True Discipleship

How may we know a Christian Scientist? Is there any hall-mark, any characteristic which may be said to classify this body of Christian people? It may be said in answer, that for one thing Christian Scientists, of all people on earth, should become the most benevolent. This will come about by reason of their teaching, but the especial doctrine which will contribute most toward distinguishing them from other Christian thinkers, is the novel proposition that evil is impersonal and unreal. This teaching is not modern, by any means. It dates back at least to the time of Jesus, and it is possible that before his matchless earthly career, others were exalted sufficiently to get a glimpse of this great metaphysical truth. In its present form the doctrine is unique only because, like much of the thought of Jesus, it was not understood at the time and has been neglected ever since, to the incalculable loss of mankind. The doctrine runs like a luminous thread through all the theology of Science and Health; and it is the realization of its truth, involving as it does the allness of God, which heals the sick.

In practice we find that even a very small understanding of the statement that evil is impersonal, enables us to love more honestly and to forgive more genuinely. Any state of consciousness in which dwell such qualities as love and forgiveness cannot fail to leave its benign impress upon all its neighborhood. To understand the impersonal nature of evil, sweetens life as nothing else can. It is a very potent antidote for all the poison of hate, growing out of personal antipathies. It heals the corrosive thoughts of jealousy and envy, born of the misguided belief that the evil we see is some person's evil. It enables us actually to forgive what seems a personal wrong, and to say, not hypocritically, but with sincerity, "Father, forgive them; for they know not what they do."

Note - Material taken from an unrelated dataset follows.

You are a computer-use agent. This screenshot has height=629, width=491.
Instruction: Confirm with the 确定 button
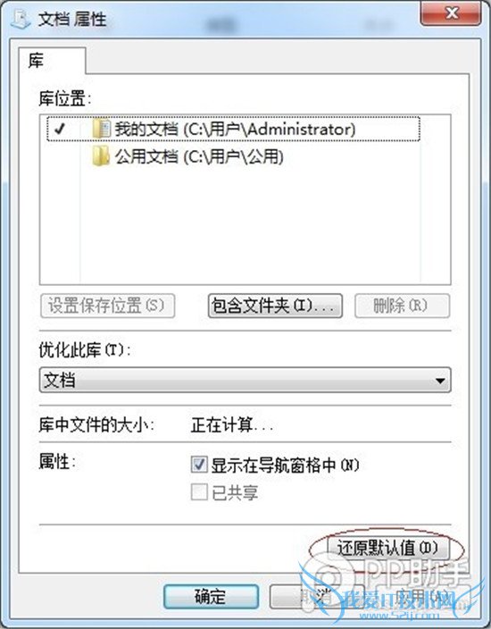(211, 596)
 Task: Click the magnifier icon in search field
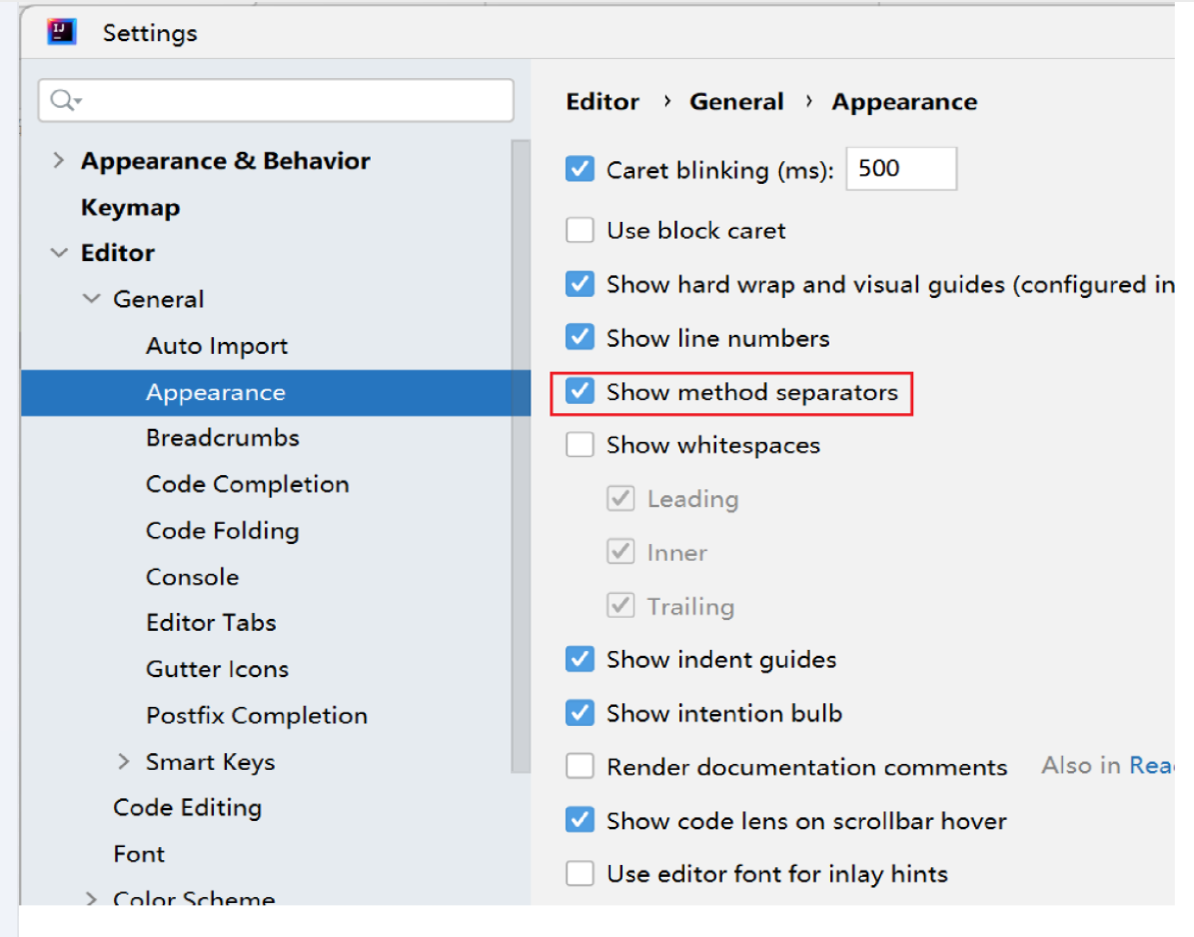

No incident of mortal history approaches the sublimity of the scene before Pilate, when Jesus held his peace and retained his calm serenity, undismayed by taunts and gibes, by cruel falsehood and physical torture. He was personally assailed and abused; his trial was a travesty on justice; his purposes, motives, and life-work were misunderstood, and all this by what seemed to be personal enemies. Certainly the evil was operative through personal avenues. The blood of his Christian followers, removed from the scene by nearly two thousand years, sometimes runs hot with shame and anger, when the brutality of his persecutors is remembered, yet he himself opened not his mouth. How was he able to do this? What supreme consciousness supported him through that ordeal? It cloaked him with divine majesty and made him the one illustrious figure in that notable company of Jewish and Roman dignitaries. All the human pomp and glory and power were theirs, but his was the greatest victory ever won, the victory over personality. Divine Love was the victor then, and must ever be the only conqueror of the claims of error. Jesus simply refused to hate. He refused to accept mortal mind's suggestion that these personalities about him were his enemies; that they could do him harm. It must have been the understanding that evil is not personal, which enabled him to pass through all these tests, and remain undisturbed and supreme.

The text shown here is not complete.